Un dossier de fond qui demande du temps
Si le ministère de l’Education a tardé à s’attaquer à ce dossier, c’est sans doute parce qu’il était empêtré dans la réforme des rythmes scolaires, puis dans celle du collège. « Il ne pouvait pas risquer de se mettre à dos une partie des parents issus des milieux favorisés, qui préfèrent que leurs enfants restent entre eux », souligne Marie Duru-Bellat, sociologue de l’éducation*. Sans compter que le sujet est délicat politiquement et fait ressortir régulièrement des clivages entre la droite et la gauche. Nathalie Mons, présidente du Conseil national de l’évaluation du système scolaire, souligne aussi la complexité du dossier qui ne peut être résolu dans le court terme : « Il faut forcément passer par des expérimentations et tenter d’enrôler les parents pour qu’il y ait un consensus ».
Les stratégies multiples des parents
Actuellement, les élèves sont affectés dans les collèges selon leur secteur géographique.
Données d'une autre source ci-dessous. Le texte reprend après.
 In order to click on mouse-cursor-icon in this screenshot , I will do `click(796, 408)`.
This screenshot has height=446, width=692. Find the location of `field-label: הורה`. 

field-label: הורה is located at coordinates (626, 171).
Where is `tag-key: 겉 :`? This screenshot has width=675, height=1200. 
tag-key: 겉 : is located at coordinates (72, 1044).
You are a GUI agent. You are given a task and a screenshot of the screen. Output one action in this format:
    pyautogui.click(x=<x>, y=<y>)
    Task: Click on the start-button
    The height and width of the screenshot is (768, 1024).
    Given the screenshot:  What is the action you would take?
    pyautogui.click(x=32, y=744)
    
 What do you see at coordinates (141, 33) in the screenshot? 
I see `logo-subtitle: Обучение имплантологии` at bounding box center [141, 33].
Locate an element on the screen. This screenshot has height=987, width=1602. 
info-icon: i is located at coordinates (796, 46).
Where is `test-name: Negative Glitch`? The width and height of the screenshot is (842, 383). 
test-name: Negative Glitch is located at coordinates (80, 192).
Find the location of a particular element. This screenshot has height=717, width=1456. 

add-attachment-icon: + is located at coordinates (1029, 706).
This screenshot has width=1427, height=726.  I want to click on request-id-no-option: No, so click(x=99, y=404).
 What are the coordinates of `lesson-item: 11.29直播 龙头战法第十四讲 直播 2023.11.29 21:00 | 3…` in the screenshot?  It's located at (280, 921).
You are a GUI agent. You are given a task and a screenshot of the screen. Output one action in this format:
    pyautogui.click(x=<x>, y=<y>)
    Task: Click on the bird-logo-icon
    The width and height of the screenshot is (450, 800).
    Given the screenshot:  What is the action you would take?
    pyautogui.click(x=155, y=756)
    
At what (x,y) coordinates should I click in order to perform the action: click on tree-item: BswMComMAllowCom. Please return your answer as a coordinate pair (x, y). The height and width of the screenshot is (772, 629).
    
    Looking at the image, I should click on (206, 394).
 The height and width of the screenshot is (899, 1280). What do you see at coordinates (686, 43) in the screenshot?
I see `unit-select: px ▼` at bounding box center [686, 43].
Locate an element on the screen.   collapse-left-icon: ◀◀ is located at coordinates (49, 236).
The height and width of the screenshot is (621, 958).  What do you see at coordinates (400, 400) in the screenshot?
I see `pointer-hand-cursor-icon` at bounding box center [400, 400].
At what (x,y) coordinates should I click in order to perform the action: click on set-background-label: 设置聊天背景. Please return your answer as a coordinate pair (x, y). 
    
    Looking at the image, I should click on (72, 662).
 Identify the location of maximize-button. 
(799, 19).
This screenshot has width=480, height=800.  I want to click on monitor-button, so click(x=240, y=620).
Et chaque collège est rattaché à un secteur. Or, selon Nathalie Mons, « la carte scolaire est mal faite car elle reproduit la ségrégation géographique ». Du coup, certaines familles, surtout en Ile-de-France, tentent de la contourner. « Les classes moyennes essaient de fuir le collège de secteur s’il est situé dans un quartier défavorisé pour inscrire leurs enfants dans un établissement plus prisé », observe Marie Duru-Bellat. Les stratégies utilisées pour obtenir une dérogation sont multiples : « L’enfant demande une option ou une langue rare, souhaite s’inscrire dans une section sportive, ou ses parents font valoir que son frère ou sa sœur sont dans cet établissement », poursuit Marie Duru-Bellat. Certains parents achètent même une chambre de bonne ou un studio dans un beau quartier pour que leur enfant y soit sectorisé. Au final, certains collèges se sont ghettoïsés « et les enseignants débutants qui y sont affectés essayent d’en partir rapidement », souligne la sociologue.
Pour contrer ce système, le ministère prévoit donc d’expérimenter dans plusieurs départements volontaires (soit une dizaine sur 101) un nouveau processus à la rentrée 2016. « Il s’agirait de définir des secteurs élargis, comprenant plusieurs collèges, afin d’y répartir ensuite les élèves en fonction de leurs origines sociales », explique à 20 minutes l’entourage de la ministre de l’Education. « C’est une solution de bon sens, qui va préparer l’opinion à l’idée qu’il faut revoir la carte scolaire. Mais l’on peut regretter que cette tentative de réforme soit tardive », estime Marie Duru-Bellat. Car l’évaluation de cette expérimentation ne pourra avoir lieu au mieux qu’au bout d’un an, ce qui nous pousse à 2017. Et l’on voit mal le gouvernement annoncer une réforme d’ampleur de la carte scolaire en fin de mandat.
*Marie Duru-Bellat est l’auteur avec François Dubet de Dix propositions pour changer l’école, paru aux éditions du Seuil, 10 euros.